Writing in Wired Magazine in April 2000, Sun Microsystems co-founder Bill Joy warned that the creation of such self-replicating nanotechnology would inevitably lead to "the further perfection of extreme evil ... well beyond that which weapons of mass destruction bequeathed to the nation states."
Many scientists, however, believe that self-replication is physically impossible: that individual atoms or molecules are simply too elusive and unwieldy, too 'fat' and 'sticky,' to perform like macroscale, assembly-line machines. In contrast, they argue, 'dry' or 'top-down' engineering - the comparatively painstaking manipulation of molecules by humans in the laboratory - is both feasible and capable of producing a vast range of new products and devices.
Top-down nanotechnology, however, does not remove the 'sword' or change its double-edged nature. The biotechnology revolution of recent decades has dramatically expanded the capacity of science to modify - 'manmake' - the genetic basis of life. In so doing, it also transformed the capacity for weapons scientists and terrorists to convert easily-available genetic material into new strains and types of 'deliverable' disease.
At present, biotechnology is rapidly merging with nanotechnology to push ever deeper into the heartland of life, opening yet more 'territory' to human control and exploitation. Of course there are gains as well as losses, 'miracles' as well as 'monsters', but hasn't the nuclear age taught us that the old scales of cost-benefit analysis no longer suffice to weigh our decisions?
But whose decisions, in fact, are we talking about?
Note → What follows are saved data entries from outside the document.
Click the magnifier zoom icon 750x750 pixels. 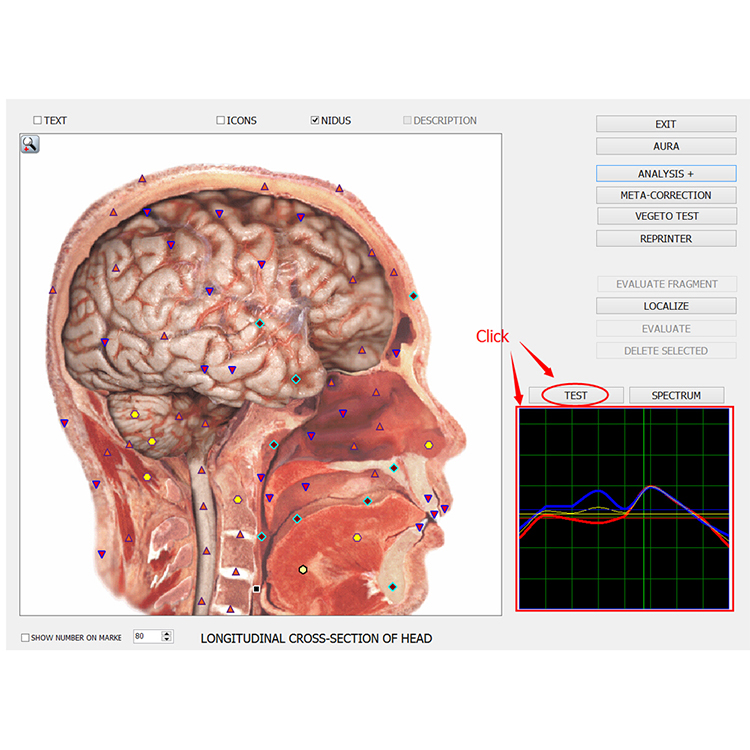30,144
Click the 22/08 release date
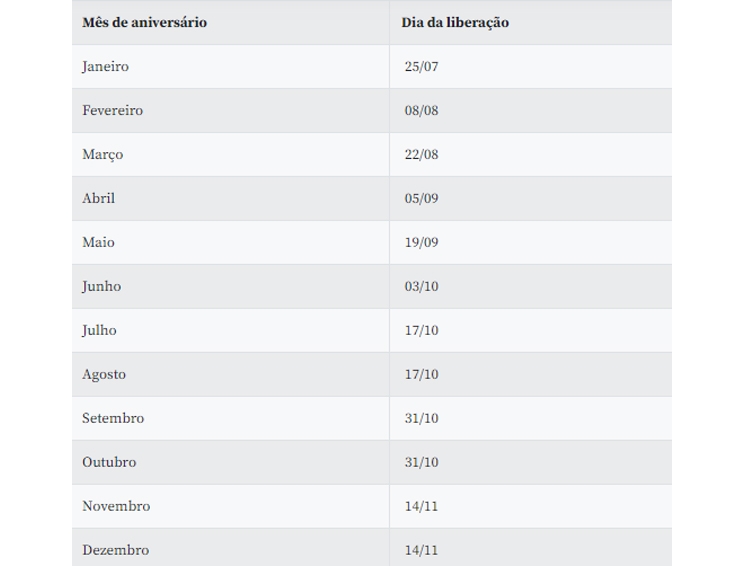This screenshot has width=745, height=566. pos(421,154)
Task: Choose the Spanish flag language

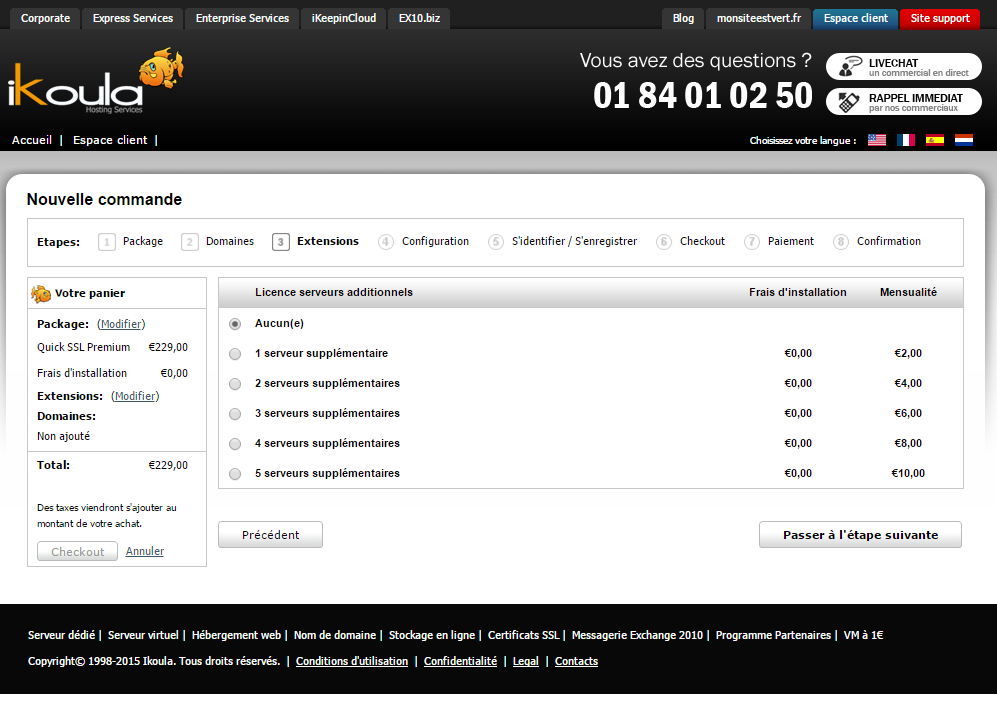Action: pyautogui.click(x=935, y=140)
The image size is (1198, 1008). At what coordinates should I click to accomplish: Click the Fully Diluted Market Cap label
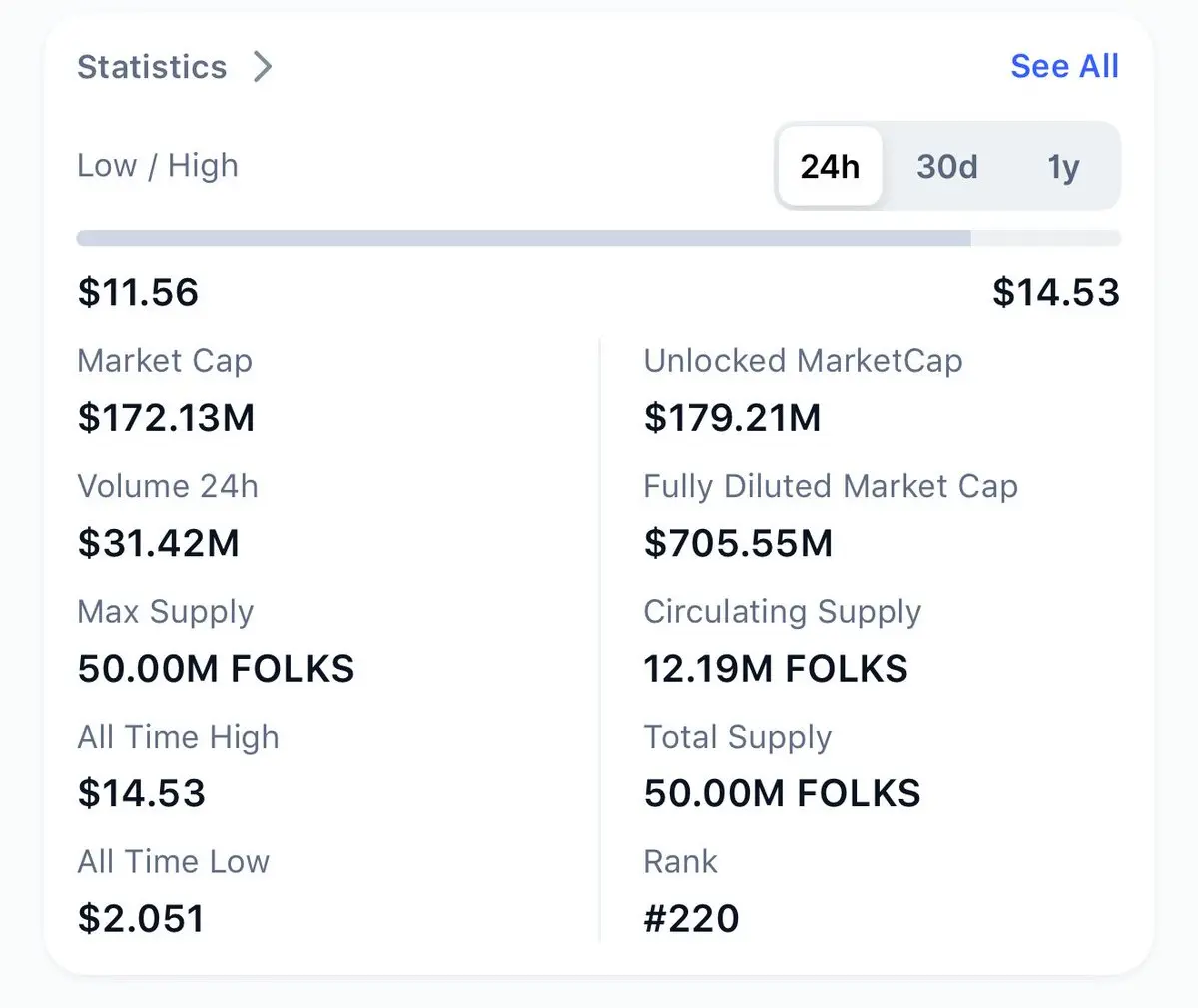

A recent poll in Britain showed that less than three in ten people had even heard of nanotechnology - a terrifying level of public ignorance presumably common in all those states, including Canada, now busy pouring money and resources into the field.
The Bush administration, for example, is requesting $982 million for its National Nanotechnology Initiative in 2005, $276 million of which is earmarked for the Department of Defense (compared to $89 million for the National Institutes of Health, $5 million for agriculture, and $1 million for homeland security). And this is just the beginning: from new weapons to new armor, battlefield integration to prisoner interrogation, nanotech is being touted by the Pentagon as the royal road to military supremacy, the 'cutting edge' of future wars - and occupations.
The view of most political and military-industrial establishments (including universities) is thus clear: but how should the peace movement respond to the challenge of nanotechnology? To begin with, we suggest, by supporting the call of Winnipeg's ETC Group (Action Group on Erosion, Technology and Concentration, www.etcgroup.org) and others for a nanotech moratorium to allow for an adequate public and political debate. This is not only a reasonable, democratic request; given the current pace of scientific developments, it is urgent and pressing.
In 1999, surveying the horrendous military implications of recent 'progress' in biotechnology, Dr. Robin Coupland, senior medical adviser to the International Committee of the Red Cross, wrote: "Who is going to say - 'now we humans have gone too far; we do not have the collective wisdom to have this in our hands'?" In 2004, it is high time to ask those same questions about nanotechnology. Disaster, after all, may be less than a hair's-breadth away.